José Luis Borbolla

Personal information
- Full name: José Luis Borbolla Chavira
- Date of birth: 31 January 1920
- Place of birth: Mexico City, Mexico
- Date of death: 11 February 2001 (aged 81)
- Place of death: Mexico City, Mexico
- Position: Midfielder

Senior career*
- Years: Team / Apps / (Gls)
- 1940–1944: Marte
- 1944–1945: Real Madrid / 5 / (1)
- 1945: → Deportivo La Coruña (loan) / 10 / (4)
- 1945–1946: Asturias
- 1946–1947: Celta Vigo / 11 / (3)
- 1947–1948: España
- 1948–1949: Veracruz
- 1949–1950: América

International career
- 1950: Mexico / 3 / (0)

= José Luis Borbolla =

Mexican footballer (1920–2001)

José Luis Borbolla Chavira (31 January 1920 – 11 February 2001) was a Mexican footballer who played professionally in Liga MX and La Liga and represented Mexico at the 1950 FIFA World Cup. He was also the first Mexican to suit up for Real Madrid.

==Career==
Born in Mexico City, Mexico, Borbolla played club football with local sides Asturias, España, and Marte, where he won the 1942–43 Mexican Primera División and Campeón de Campeones titles. In 1944, he moved to Europe to play with the Spanish clubs Deportivo La Coruña, Real Madrid (where he became the club's first Mexican player considering Jose Ramon Sauto who was born in Mexico never played as mexican in Spain neither played for the Mexico’s National Team) and Celta Vigo. Borbolla played for Real Madrid in the 1944–45 Copa del Generalísimo.

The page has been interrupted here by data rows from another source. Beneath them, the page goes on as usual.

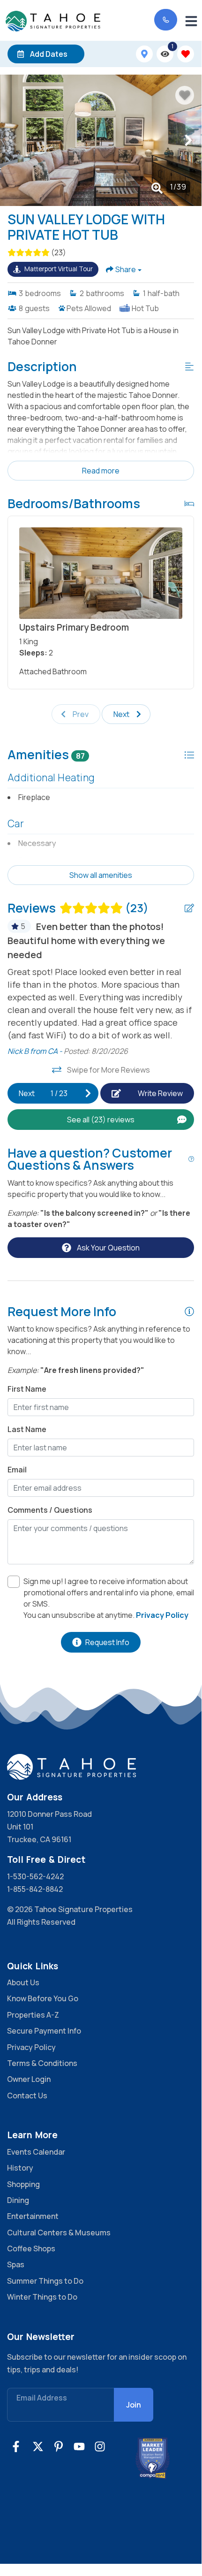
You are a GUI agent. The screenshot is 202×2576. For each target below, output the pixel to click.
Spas (15, 2264)
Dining (18, 2200)
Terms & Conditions (42, 2063)
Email (17, 1469)
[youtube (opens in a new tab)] (79, 2446)
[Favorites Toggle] (185, 54)
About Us (23, 1982)
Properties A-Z (33, 2015)
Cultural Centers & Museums (59, 2232)
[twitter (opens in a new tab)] (38, 2446)
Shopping (23, 2184)
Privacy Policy (31, 2047)
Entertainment (33, 2216)
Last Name (26, 1429)
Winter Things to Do (42, 2297)
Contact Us (27, 2095)
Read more (101, 470)
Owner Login (29, 2079)
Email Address (41, 2398)
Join (133, 2405)
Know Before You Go (42, 1998)
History (20, 2168)
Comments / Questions (49, 1510)
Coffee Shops (31, 2248)
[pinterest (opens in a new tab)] (58, 2446)
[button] (13, 140)
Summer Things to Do (45, 2281)
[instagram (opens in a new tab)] (99, 2446)
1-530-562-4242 (35, 1876)
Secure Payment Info (44, 2031)
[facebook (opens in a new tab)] (17, 2446)
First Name (26, 1389)
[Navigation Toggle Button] (191, 21)
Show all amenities (100, 875)
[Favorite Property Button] (184, 95)
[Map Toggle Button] (144, 54)
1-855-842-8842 (35, 1889)
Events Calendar (36, 2152)
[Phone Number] (165, 19)
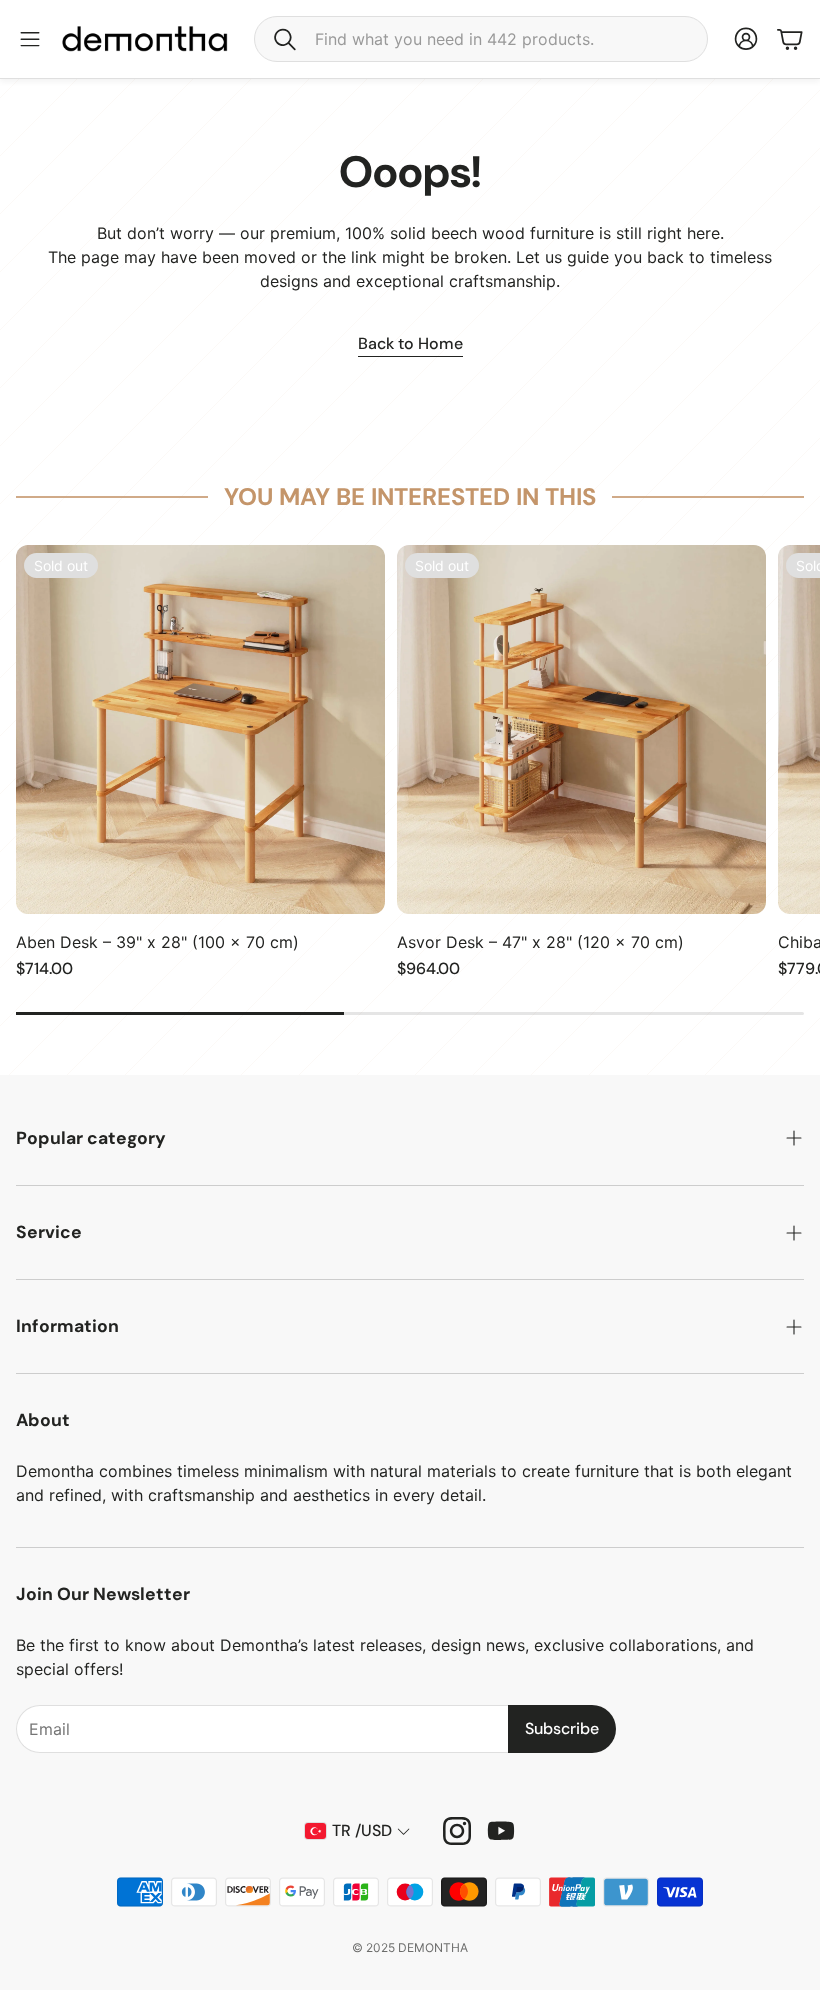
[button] (481, 39)
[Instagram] (457, 1831)
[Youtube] (501, 1831)
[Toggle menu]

He returned to Mexico to join Veracruz. He later played for América, where he retired to become a coach for one season.

Borbolla made three international appearances for Mexico during 1950, including playing in the 1950 FIFA World Cup in the match against Switzerland.

After he retired from playing and coaching, Borbolla formed a successful manufacturing business that sold textile products in North and Central America.